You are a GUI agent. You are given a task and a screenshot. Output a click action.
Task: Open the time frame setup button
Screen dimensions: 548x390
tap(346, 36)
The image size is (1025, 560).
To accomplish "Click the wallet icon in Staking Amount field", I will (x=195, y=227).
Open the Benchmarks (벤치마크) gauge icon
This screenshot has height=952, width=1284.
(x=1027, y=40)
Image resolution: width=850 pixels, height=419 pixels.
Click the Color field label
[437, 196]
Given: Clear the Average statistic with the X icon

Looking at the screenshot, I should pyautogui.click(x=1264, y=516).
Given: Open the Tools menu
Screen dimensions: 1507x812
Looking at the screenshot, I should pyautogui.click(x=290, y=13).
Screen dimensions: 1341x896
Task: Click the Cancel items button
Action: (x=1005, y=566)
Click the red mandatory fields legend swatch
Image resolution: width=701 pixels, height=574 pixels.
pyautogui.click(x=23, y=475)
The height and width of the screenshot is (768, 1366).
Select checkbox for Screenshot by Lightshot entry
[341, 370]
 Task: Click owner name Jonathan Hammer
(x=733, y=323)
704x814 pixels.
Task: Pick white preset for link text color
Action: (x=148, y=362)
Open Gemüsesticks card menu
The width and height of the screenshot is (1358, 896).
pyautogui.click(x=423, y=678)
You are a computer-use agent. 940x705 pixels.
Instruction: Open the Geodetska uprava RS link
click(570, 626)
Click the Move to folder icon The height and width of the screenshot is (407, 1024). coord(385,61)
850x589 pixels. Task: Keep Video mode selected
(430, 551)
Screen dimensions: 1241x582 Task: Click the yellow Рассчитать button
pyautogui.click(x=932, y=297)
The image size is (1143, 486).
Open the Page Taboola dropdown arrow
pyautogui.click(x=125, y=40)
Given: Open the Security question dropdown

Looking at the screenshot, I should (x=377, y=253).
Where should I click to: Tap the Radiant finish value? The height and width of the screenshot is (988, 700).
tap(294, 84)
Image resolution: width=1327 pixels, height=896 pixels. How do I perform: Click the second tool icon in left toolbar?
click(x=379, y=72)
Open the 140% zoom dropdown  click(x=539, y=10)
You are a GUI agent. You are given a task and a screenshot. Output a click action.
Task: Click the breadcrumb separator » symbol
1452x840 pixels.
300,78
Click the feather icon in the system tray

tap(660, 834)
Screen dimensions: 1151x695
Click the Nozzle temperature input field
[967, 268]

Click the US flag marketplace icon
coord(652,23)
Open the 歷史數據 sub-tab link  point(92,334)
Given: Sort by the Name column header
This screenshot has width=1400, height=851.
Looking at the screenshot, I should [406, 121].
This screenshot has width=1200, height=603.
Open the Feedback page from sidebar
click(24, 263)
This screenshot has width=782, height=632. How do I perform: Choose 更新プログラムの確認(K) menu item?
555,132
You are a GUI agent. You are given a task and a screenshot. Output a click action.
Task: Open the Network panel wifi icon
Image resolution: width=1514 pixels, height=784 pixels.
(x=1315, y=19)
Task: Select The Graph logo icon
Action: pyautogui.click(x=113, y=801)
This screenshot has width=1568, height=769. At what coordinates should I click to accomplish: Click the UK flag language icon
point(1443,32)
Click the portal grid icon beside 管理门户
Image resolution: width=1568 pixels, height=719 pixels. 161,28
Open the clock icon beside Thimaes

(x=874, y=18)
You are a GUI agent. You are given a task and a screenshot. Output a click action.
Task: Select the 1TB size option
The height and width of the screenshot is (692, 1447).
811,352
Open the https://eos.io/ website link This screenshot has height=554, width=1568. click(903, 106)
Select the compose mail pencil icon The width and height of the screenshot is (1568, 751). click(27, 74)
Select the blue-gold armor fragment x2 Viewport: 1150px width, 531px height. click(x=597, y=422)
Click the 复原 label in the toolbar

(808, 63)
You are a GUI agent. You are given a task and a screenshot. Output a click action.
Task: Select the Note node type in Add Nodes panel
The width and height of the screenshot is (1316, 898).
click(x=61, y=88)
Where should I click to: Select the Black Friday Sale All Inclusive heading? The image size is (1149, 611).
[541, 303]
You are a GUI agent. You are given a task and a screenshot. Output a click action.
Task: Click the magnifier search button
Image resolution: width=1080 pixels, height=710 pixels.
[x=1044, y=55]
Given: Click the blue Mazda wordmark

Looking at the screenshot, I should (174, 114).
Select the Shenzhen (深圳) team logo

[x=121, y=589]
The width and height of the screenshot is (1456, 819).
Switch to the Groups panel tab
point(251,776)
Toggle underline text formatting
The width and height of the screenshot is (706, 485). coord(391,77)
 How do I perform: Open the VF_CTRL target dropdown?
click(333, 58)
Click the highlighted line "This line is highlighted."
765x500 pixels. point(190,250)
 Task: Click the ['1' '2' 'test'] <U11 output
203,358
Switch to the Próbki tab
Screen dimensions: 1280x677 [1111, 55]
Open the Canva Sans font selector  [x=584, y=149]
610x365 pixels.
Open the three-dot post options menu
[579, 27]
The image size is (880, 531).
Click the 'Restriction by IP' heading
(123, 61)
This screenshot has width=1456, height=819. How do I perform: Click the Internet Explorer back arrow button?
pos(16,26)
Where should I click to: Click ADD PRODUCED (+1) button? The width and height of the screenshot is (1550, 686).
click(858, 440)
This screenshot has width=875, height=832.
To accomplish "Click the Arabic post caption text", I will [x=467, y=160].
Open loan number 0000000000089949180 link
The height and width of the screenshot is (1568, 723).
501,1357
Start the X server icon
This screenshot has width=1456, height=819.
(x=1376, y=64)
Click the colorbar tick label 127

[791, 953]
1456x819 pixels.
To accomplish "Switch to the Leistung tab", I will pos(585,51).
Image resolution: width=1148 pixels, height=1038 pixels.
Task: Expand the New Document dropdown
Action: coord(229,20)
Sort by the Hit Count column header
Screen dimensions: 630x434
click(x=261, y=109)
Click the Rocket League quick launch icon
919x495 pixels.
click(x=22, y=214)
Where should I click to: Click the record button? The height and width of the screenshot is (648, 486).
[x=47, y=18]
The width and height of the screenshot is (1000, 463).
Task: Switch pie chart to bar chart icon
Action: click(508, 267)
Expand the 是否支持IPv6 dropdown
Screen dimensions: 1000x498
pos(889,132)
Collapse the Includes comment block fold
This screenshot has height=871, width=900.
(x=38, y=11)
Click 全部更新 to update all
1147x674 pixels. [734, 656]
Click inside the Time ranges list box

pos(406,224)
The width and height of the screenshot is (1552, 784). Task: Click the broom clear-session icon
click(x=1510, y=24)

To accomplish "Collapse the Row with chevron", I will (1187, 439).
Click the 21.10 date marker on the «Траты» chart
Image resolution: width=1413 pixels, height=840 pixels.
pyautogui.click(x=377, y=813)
================
**PROBLEM TO WORK ON**. Rewrite the listing above as a JSON array of strings, with one string per line and blank lines omitted.

**THE COMPLETED TASK**.
[
  "You are a GUI agent. You are given a task and a screenshot. Output a click action.",
  "Task: Open the time frame setup button",
  "Screen dimensions: 548x390",
  "tap(346, 36)",
  "The image size is (1025, 560).",
  "To accomplish \"Click the wallet icon in Staking Amount field\", I will (x=195, y=227).",
  "Open the Benchmarks (벤치마크) gauge icon",
  "This screenshot has height=952, width=1284.",
  "(x=1027, y=40)",
  "Image resolution: width=850 pixels, height=419 pixels.",
  "Click the Color field label",
  "[437, 196]",
  "Given: Clear the Average statistic with the X icon",
  "Looking at the screenshot, I should pyautogui.click(x=1264, y=516).",
  "Given: Open the Tools menu",
  "Screen dimensions: 1507x812",
  "Looking at the screenshot, I should pyautogui.click(x=290, y=13).",
  "Screen dimensions: 1341x896",
  "Task: Click the Cancel items button",
  "Action: (x=1005, y=566)",
  "Click the red mandatory fields legend swatch",
  "Image resolution: width=701 pixels, height=574 pixels.",
  "pyautogui.click(x=23, y=475)",
  "The height and width of the screenshot is (768, 1366).",
  "Select checkbox for Screenshot by Lightshot entry",
  "[341, 370]",
  " Task: Click owner name Jonathan Hammer",
  "(x=733, y=323)",
  "704x814 pixels.",
  "Task: Pick white preset for link text color",
  "Action: (x=148, y=362)",
  "Open Gemüsesticks card menu",
  "The width and height of the screenshot is (1358, 896).",
  "pyautogui.click(x=423, y=678)",
  "You are a computer-use agent. 940x705 pixels.",
  "Instruction: Open the Geodetska uprava RS link",
  "click(570, 626)",
  "Click the Move to folder icon The height and width of the screenshot is (407, 1024). coord(385,61)",
  "850x589 pixels. Task: Keep Video mode selected",
  "(430, 551)",
  "Screen dimensions: 1241x582 Task: Click the yellow Рассчитать button",
  "pyautogui.click(x=932, y=297)",
  "The image size is (1143, 486).",
  "Open the Page Taboola dropdown arrow",
  "pyautogui.click(x=125, y=40)",
  "Given: Open the Security question dropdown",
  "Looking at the screenshot, I should (x=377, y=253).",
  "Where should I click to: Tap the Radiant finish value? The height and width of the screenshot is (988, 700).",
  "tap(294, 84)",
  "Image resolution: width=1327 pixels, height=896 pixels. How do I perform: Click the second tool icon in left toolbar?",
  "click(x=379, y=72)",
  "Open the 140% zoom dropdown  click(x=539, y=10)",
  "You are a GUI agent. You are given a task and a screenshot. Output a click action.",
  "Task: Click the breadcrumb separator » symbol",
  "1452x840 pixels.",
  "300,78",
  "Click the feather icon in the system tray",
  "tap(660, 834)",
  "Screen dimensions: 1151x695",
  "Click the Nozzle temperature input field",
  "[967, 268]",
  "Click the US flag marketplace icon",
  "coord(652,23)",
  "Open the 歷史數據 sub-tab link  point(92,334)",
  "Given: Sort by the Name column header",
  "This screenshot has width=1400, height=851.",
  "Looking at the screenshot, I should [406, 121].",
  "This screenshot has width=1200, height=603.",
  "Open the Feedback page from sidebar",
  "click(24, 263)",
  "This screenshot has width=782, height=632. How do I perform: Choose 更新プログラムの確認(K) menu item?",
  "555,132",
  "You are a GUI agent. You are given a task and a screenshot. Output a click action.",
  "Task: Open the Network panel wifi icon",
  "Image resolution: width=1514 pixels, height=784 pixels.",
  "(x=1315, y=19)",
  "Task: Select The Graph logo icon",
  "Action: pyautogui.click(x=113, y=801)",
  "This screenshot has width=1568, height=769. At what coordinates should I click to accomplish: Click the UK flag language icon",
  "point(1443,32)",
  "Click the portal grid icon beside 管理门户",
  "Image resolution: width=1568 pixels, height=719 pixels. 161,28",
  "Open the clock icon beside Thimaes",
  "(x=874, y=18)",
  "You are a GUI agent. You are given a task and a screenshot. Output a click action.",
  "Task: Select the 1TB size option",
  "The height and width of the screenshot is (692, 1447).",
  "811,352",
  "Open the https://eos.io/ website link This screenshot has height=554, width=1568. click(903, 106)",
  "Select the compose mail pencil icon The width and height of the screenshot is (1568, 751). click(27, 74)",
  "Select the blue-gold armor fragment x2 Viewport: 1150px width, 531px height. click(x=597, y=422)",
  "Click the 复原 label in the toolbar",
  "(808, 63)",
  "You are a GUI agent. You are given a task and a screenshot. Output a click action.",
  "Task: Select the Note node type in Add Nodes panel",
  "The width and height of the screenshot is (1316, 898).",
  "click(x=61, y=88)",
  "Where should I click to: Select the Black Friday Sale All Inclusive heading? The image size is (1149, 611).",
  "[541, 303]",
  "You are a GUI agent. You are given a task and a screenshot. Output a click action.",
  "Task: Click the magnifier search button",
  "Image resolution: width=1080 pixels, height=710 pixels.",
  "[x=1044, y=55]",
  "Given: Click the blue Mazda wordmark",
  "Looking at the screenshot, I should (174, 114).",
  "Select the Shenzhen (深圳) team logo",
  "[x=121, y=589]",
  "The width and height of the screenshot is (1456, 819).",
  "Switch to the Groups panel tab",
  "point(251,776)",
  "Toggle underline text formatting",
  "The width and height of the screenshot is (706, 485). coord(391,77)",
  " How do I perform: Open the VF_CTRL target dropdown?",
  "click(333, 58)",
  "Click the highlighted line \"This line is highlighted.\"",
  "765x500 pixels. point(190,250)",
  " Task: Click the ['1' '2' 'test'] <U11 output",
  "203,358",
  "Switch to the Próbki tab",
  "Screen dimensions: 1280x677 [1111, 55]",
  "Open the Canva Sans font selector  [x=584, y=149]",
  "610x365 pixels.",
  "Open the three-dot post options menu",
  "[579, 27]",
  "The image size is (880, 531).",
  "Click the 'Restriction by IP' heading",
  "(123, 61)",
  "This screenshot has width=1456, height=819. How do I perform: Click the Internet Explorer back arrow button?",
  "pos(16,26)",
  "Where should I click to: Click ADD PRODUCED (+1) button? The width and height of the screenshot is (1550, 686).",
  "click(858, 440)",
  "This screenshot has width=875, height=832.",
  "To accomplish \"Click the Arabic post caption text\", I will [x=467, y=160].",
  "Open loan number 0000000000089949180 link",
  "The height and width of the screenshot is (1568, 723).",
  "501,1357",
  "Start the X server icon",
  "This screenshot has width=1456, height=819.",
  "(x=1376, y=64)",
  "Click the colorbar tick label 127",
  "[791, 953]",
  "1456x819 pixels.",
  "To accomplish \"Switch to the Leistung tab\", I will pos(585,51).",
  "Image resolution: width=1148 pixels, height=1038 pixels.",
  "Task: Expand the New Document dropdown",
  "Action: coord(229,20)",
  "Sort by the Hit Count column header",
  "Screen dimensions: 630x434",
  "click(x=261, y=109)",
  "Click the Rocket League quick launch icon",
  "919x495 pixels.",
  "click(x=22, y=214)",
  "Where should I click to: Click the record button? The height and width of the screenshot is (648, 486).",
  "[x=47, y=18]",
  "The width and height of the screenshot is (1000, 463).",
  "Task: Switch pie chart to bar chart icon",
  "Action: click(508, 267)",
  "Expand the 是否支持IPv6 dropdown",
  "Screen dimensions: 1000x498",
  "pos(889,132)",
  "Collapse the Includes comment block fold",
  "This screenshot has height=871, width=900.",
  "(x=38, y=11)",
  "Click 全部更新 to update all",
  "1147x674 pixels. [734, 656]",
  "Click inside the Time ranges list box",
  "pos(406,224)",
  "The width and height of the screenshot is (1552, 784). Task: Click the broom clear-session icon",
  "click(x=1510, y=24)",
  "To accomplish \"Collapse the Row with chevron\", I will (1187, 439).",
  "Click the 21.10 date marker on the «Траты» chart",
  "Image resolution: width=1413 pixels, height=840 pixels.",
  "pyautogui.click(x=377, y=813)"
]